Aus Tschernobyl zurückgekehrt, erkrankt er an den Folgen der radioaktiven Strahlung, doch stirbt er nicht. Er entwickelt stattdessen die unwillkürliche Fähigkeit, Lebewesen, die seinen Zorn erregen, auf telepathischem Weg zu töten. Nachdem er selbst diese Fähigkeit verstanden hat, gelingt es ihm, sie zu beherrschen und gezielt einzusetzen, was in der kleinen Stadt verständlicherweise zu einiger Aufregung führt. Am Ende verschwindet Woloschin spurlos aus Taschlinsk; in drei kurzen Epilogen versuchen die Strugatzkis, dieser etwas ziellosen Geschichte eine Wendung in eine Satire der Macht zu geben.

Alles in allem ein recht uneinheitlicher Sammelband, dessen Texte literarisch durchaus nicht alle auf gleicher Höhe sind. Inhaltlich und formal herausragend ist ohne Frage der Roman »Die Last des Bösen«, der besonders allen Liebhabern von Bulgakows »Der Meister und Margarita« als dunkles Gegenstück ans Herz gelegt sei.
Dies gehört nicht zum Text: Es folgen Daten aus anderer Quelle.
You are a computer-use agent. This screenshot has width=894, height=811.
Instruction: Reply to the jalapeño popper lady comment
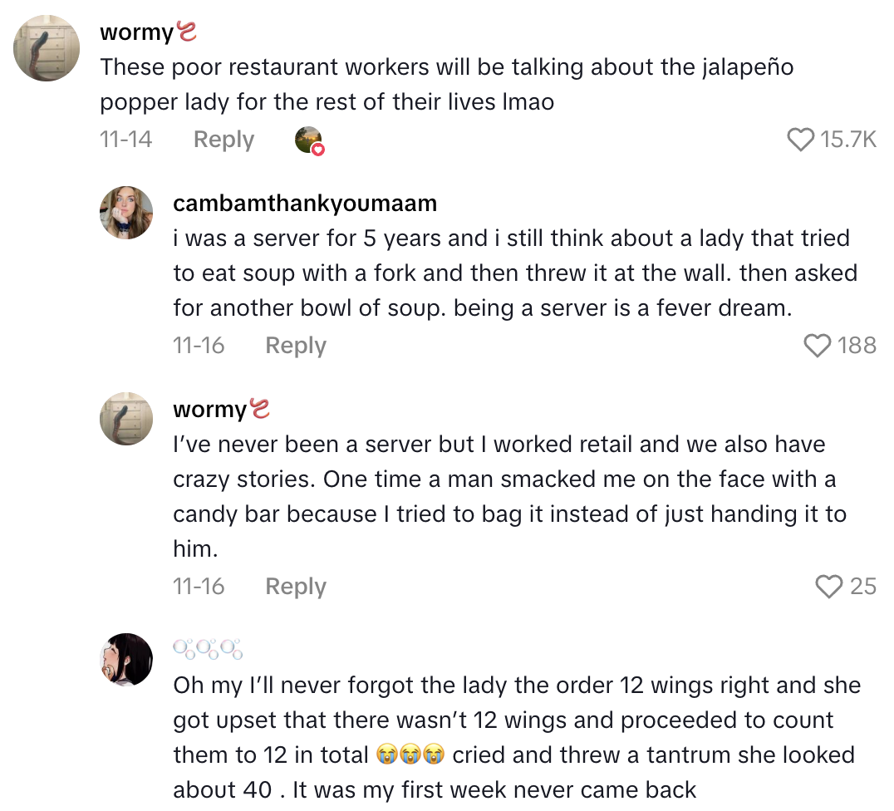223,140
Arkadi und Boris Strugatzki: Gesammelte Werke 3. Deutsch von Hans Földeak (Die Schnecke am Hang), Thomas Reschke (Die zweite Invasion der Marsmenschen), Kurt Baudisch (Die Last des Bösen), Edda Werfel (Aus dem Leben des Nikita Woronzow) und Erik Simon (Ein Teufel unter den Menschen). Nach den ungekürzten und unzensierten Originalversionen ergänzt von Erik Simon. Kindle-Edition, 2012. 897 Seiten (Buchausgabe). 9,99 €.